AN AP ARTS REVIEW
Margaret Cho bares all in obscenity-laced burlesque show

The Associated Press

“Cho sparkles when she’s alone on stage, providing her typically fierce observations about celebrities (Britney Spears gets a thumping), gay men and her own sex life. She looks more at home here than she ever has on stage…”

NEW YORK: By now, fans of comedian Margaret Cho know what to expect when they see her on stage. She’s foul-mouthed and unabashedly political. She does a very exaggerated impersonation of her traditional Korean mother.

But while Cho has frequently railed against the body image of women that is propagated by today’s media, she has never shown so much of her own body — that is to say, nearly all of it.

Her new off-Broadway show, “The Sensuous Woman,” has less standup comedy and much more burlesque — a significant departure for the Korean-American comic who has built up a cult following thanks to her 2001 “Notorious C.H.O.” tour and subsequent TV specials.

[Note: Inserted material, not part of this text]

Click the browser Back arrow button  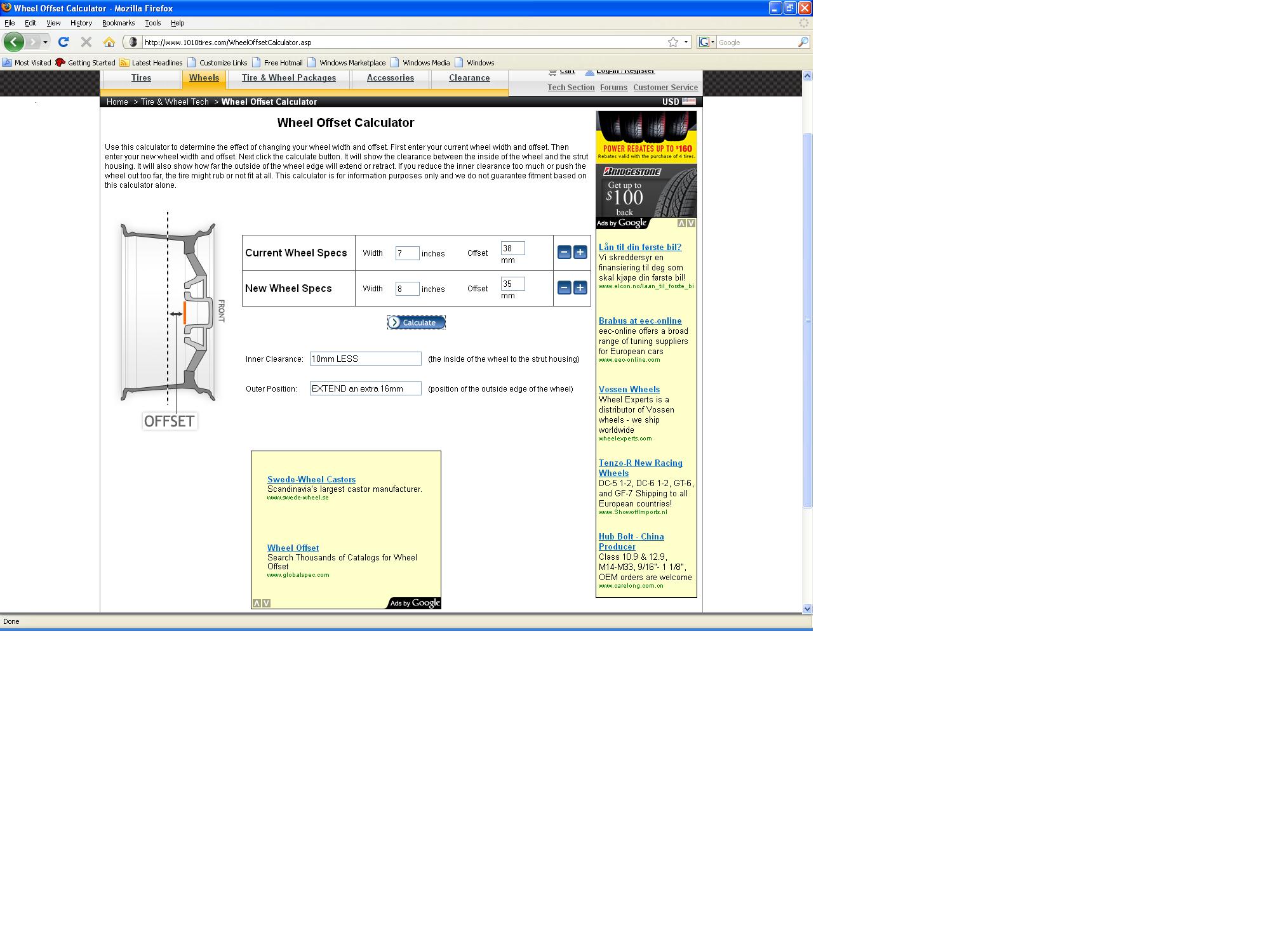(x=14, y=42)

Like most experiments, Cho’s cabaret/variety show has moments where it works, others where it does not. She incorporates an entire cast into the production, which may disappoint Cho devotees — the comedian herself is probably onstage for a grand total of 20 to 30 minutes.

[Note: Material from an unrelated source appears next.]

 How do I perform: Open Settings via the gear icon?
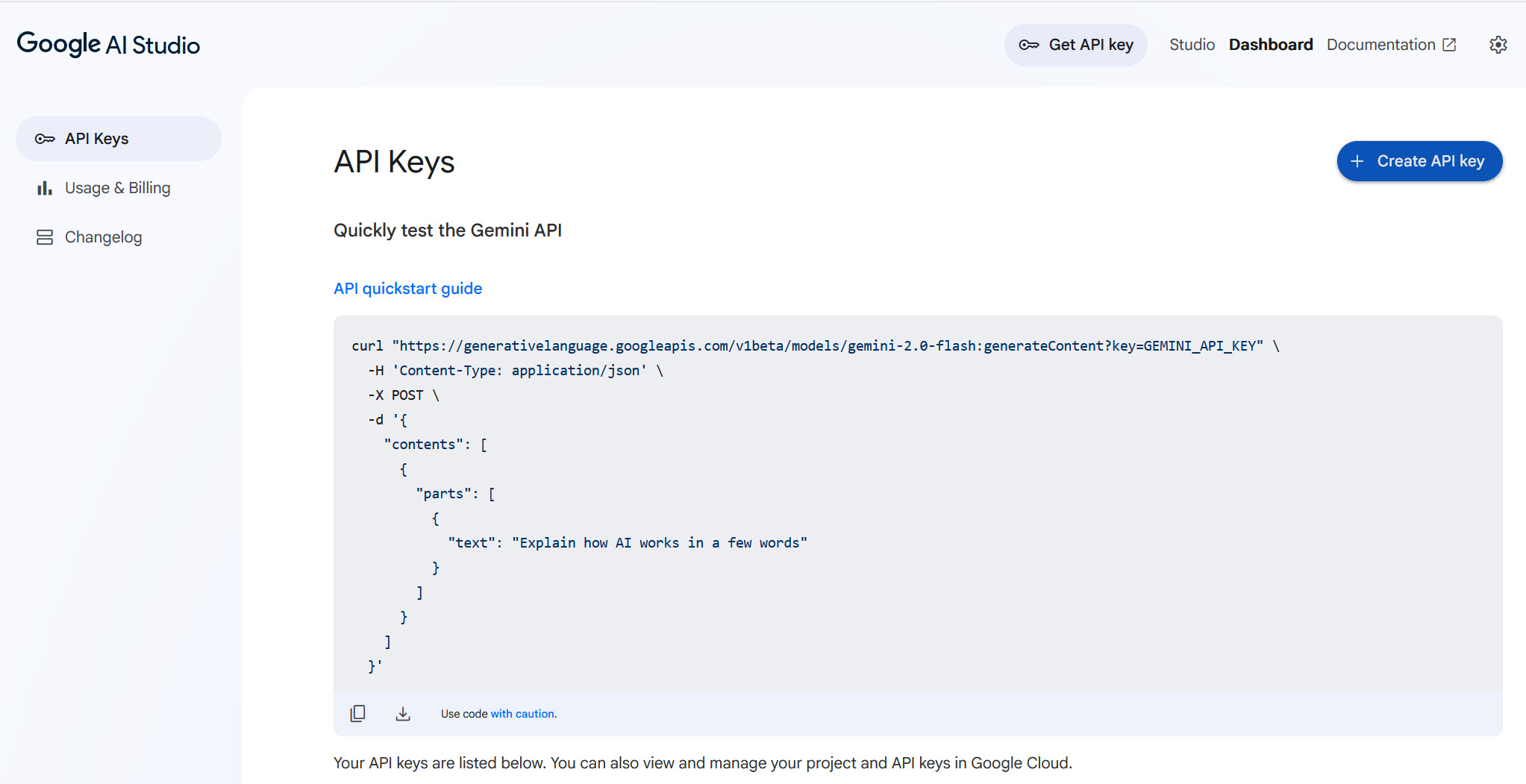[x=1499, y=44]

But the concept remains strong throughout. Her mission is to show all different types of women’s bodies and how beautiful they can be in various stages of undress.

To that end, she has a midget, Selene Luna, performing a strip routine after emerging from a baby’s bassinet wearing black stiletto heels. Plus-sized burlesque dancer Dirty Martini performs a rollicking strip number to “God Bless the U.S.A.” in which she peels off a sequined American-flag-styled dress and shoves dollar bills in her mouth.

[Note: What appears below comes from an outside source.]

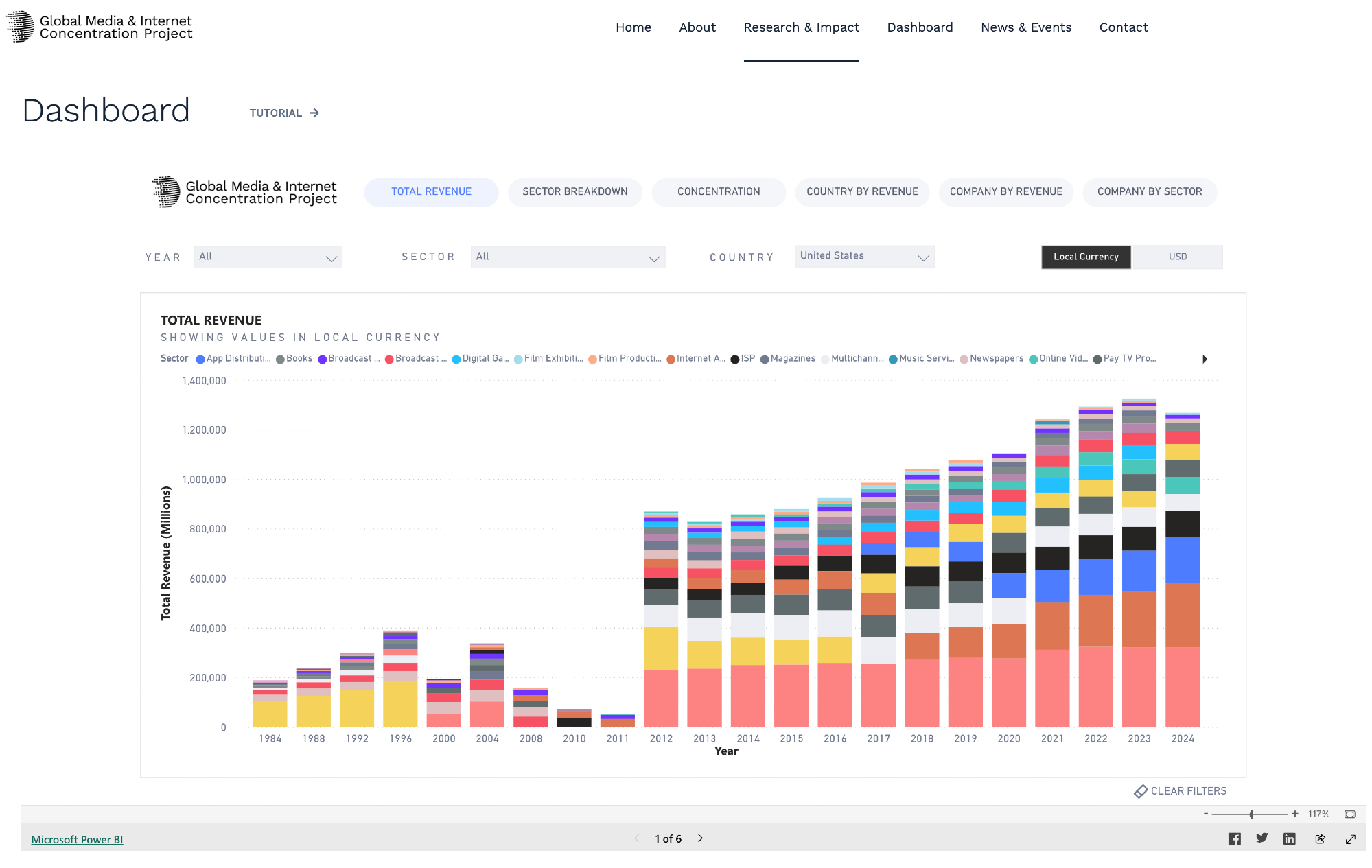Open the Tutorial link
Screen dimensions: 1372x868
(284, 113)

Men in drag, of course, also feature prominently, including the crowd-pleasing Kelly, a shoes-obsessed, Valley girl created by comedian Liam Sullivan who has become somewhat of an Internet phenomenon. (Sullivan’s YouTube videos have more than 6 million viewings.)

Cho’s comedy is interspersed throughout, though regrettably not enough, as the burlesque dances and other performances tend to wear toward the end of the no-intermission show. It’s hard to maintain the proper enthusiasm when your eyes have become inured to so much human flesh. There’s only so many pasties a person can watch twirling in hypnotic, opposing circles.

Cho sparkles when she’s alone on stage, providing her typically fierce observations about celebrities (Britney Spears gets a thumping), gay men and her own sex life. She looks more at home here than she ever has on stage, wearing a tight black dress with shoulders cut out to show off her tattoos and an abundance of glittery silver eye shadow.

One unfortunate byproduct of her enormously funny sets is that she upstages the only other comic in the show — the transgendered Ian Harvie. Harvie appears a bit nervous following a Cho dance number, dressed in a head-to-toe Lycra pink suit; the performer never really recovers, receiving only tepid laughs from the crowd.